Here in the United States we often don’t even remember Olympians unless they come home with several medallions hanging around their necks.
But for nations that don’t have 300 million people and don’t have elite coaches and training facilities from sea to shining sea, Olympic medals are harder to come by.
Prior to the London Games, 81 of the 204 countries with national Olympic committees recognized by the International Olympic Committee had not won a single Olympic medal of any kind. Over the past few days that number has fallen to 78.
So let’s congratulate these three nations that just won their first ever Olympic medal:
Erick Barrondo, silver medal in the men’s 20 km race walk
Guatemala, one of the poorest countries in Latin America, first sent athletes to the Olympics in 1952 and has had a team at every Summer Olympiad since 1968. This year Guatemala sent 19 athletes in 11 sports.
Barrondo, who finished the 20 km walk in 1:18:57 on Saturday, won the gold medal in the 20 km race walk at the 2011 Pan American Games.
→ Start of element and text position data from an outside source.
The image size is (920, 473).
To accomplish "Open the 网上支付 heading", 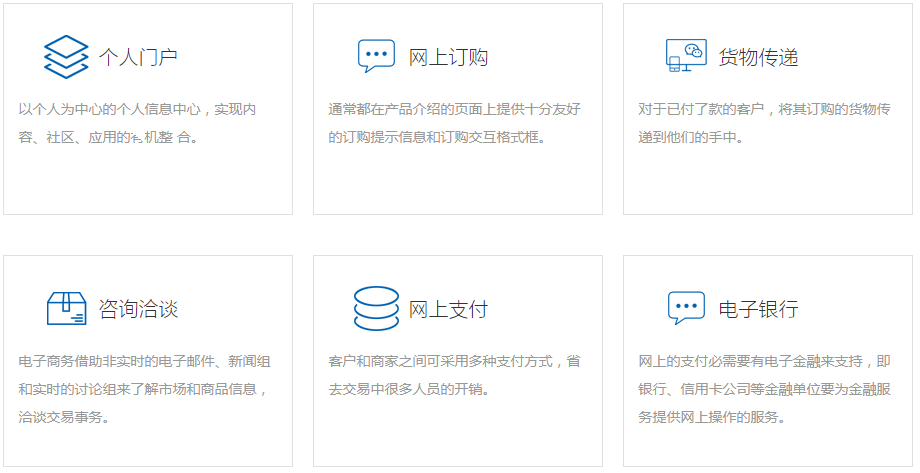I will pos(448,309).
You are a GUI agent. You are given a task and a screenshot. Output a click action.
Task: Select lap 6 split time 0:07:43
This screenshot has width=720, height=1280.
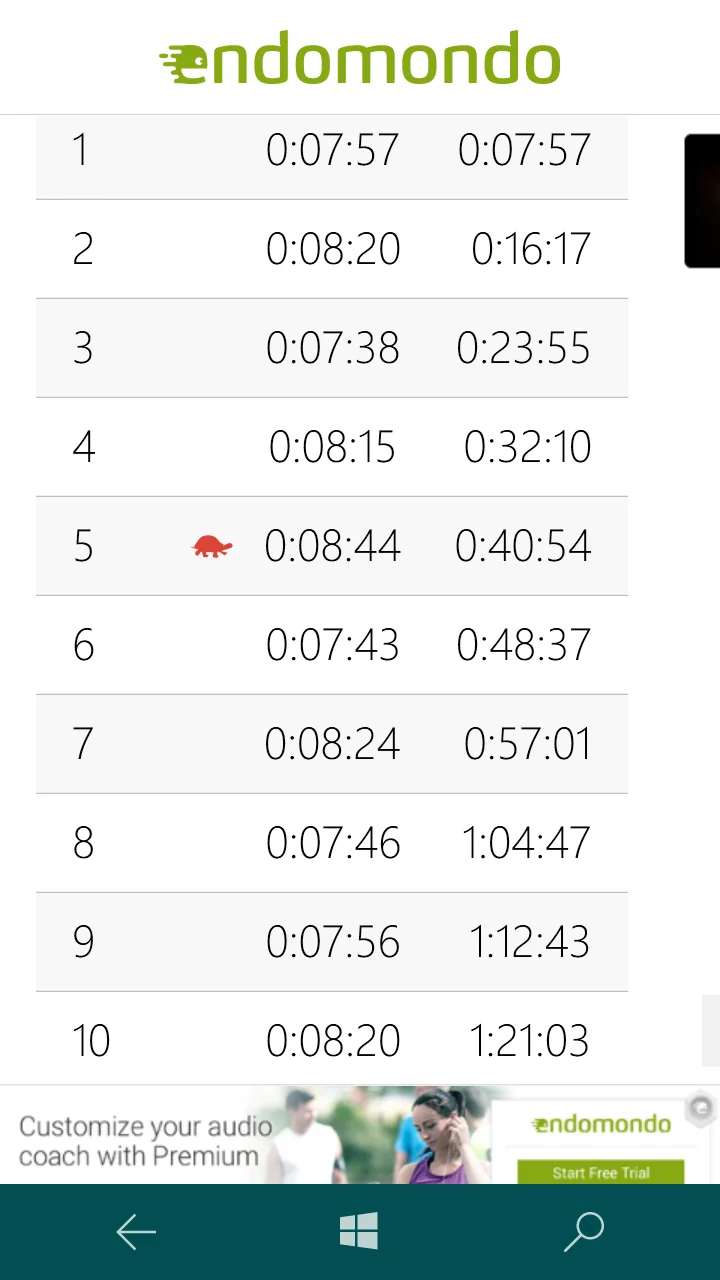point(333,645)
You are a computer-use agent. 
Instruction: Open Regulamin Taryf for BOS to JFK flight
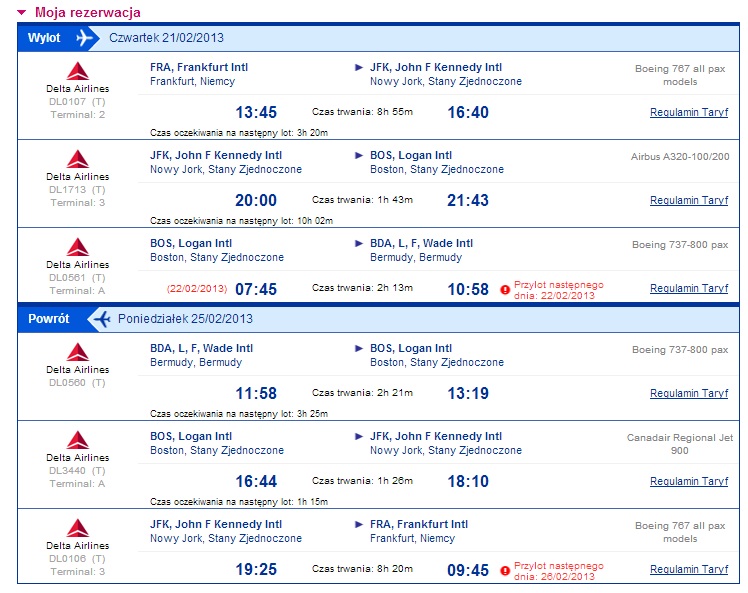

Kirani James, gold medal in the men’s 400 meters
Grenada, the “Island of Spice”—a Caribbean nation whose population is less than that of Evansville, Indiana or Peoria, Illinois—first sent a delegation to the Olympics in 1984, and the Grenadines have sent a team to every Summer Olympics since.
James, a University of Alabama student who won gold in the 400 on Monday, also won the 400 at last year’s World Championships.
Pavlos Kontides, silver medal in men’s Laser class (sailing)
Cyprus, a divided nation of just over 1 million in the Mediterranean Sea, made its Olympics debut in 1980 and has gone to every summer games since. This year the Cypriots sent 13 athletes in 7 sports.
Kontides won silver in the men’s Laser class on Monday in his second Olympic appearance.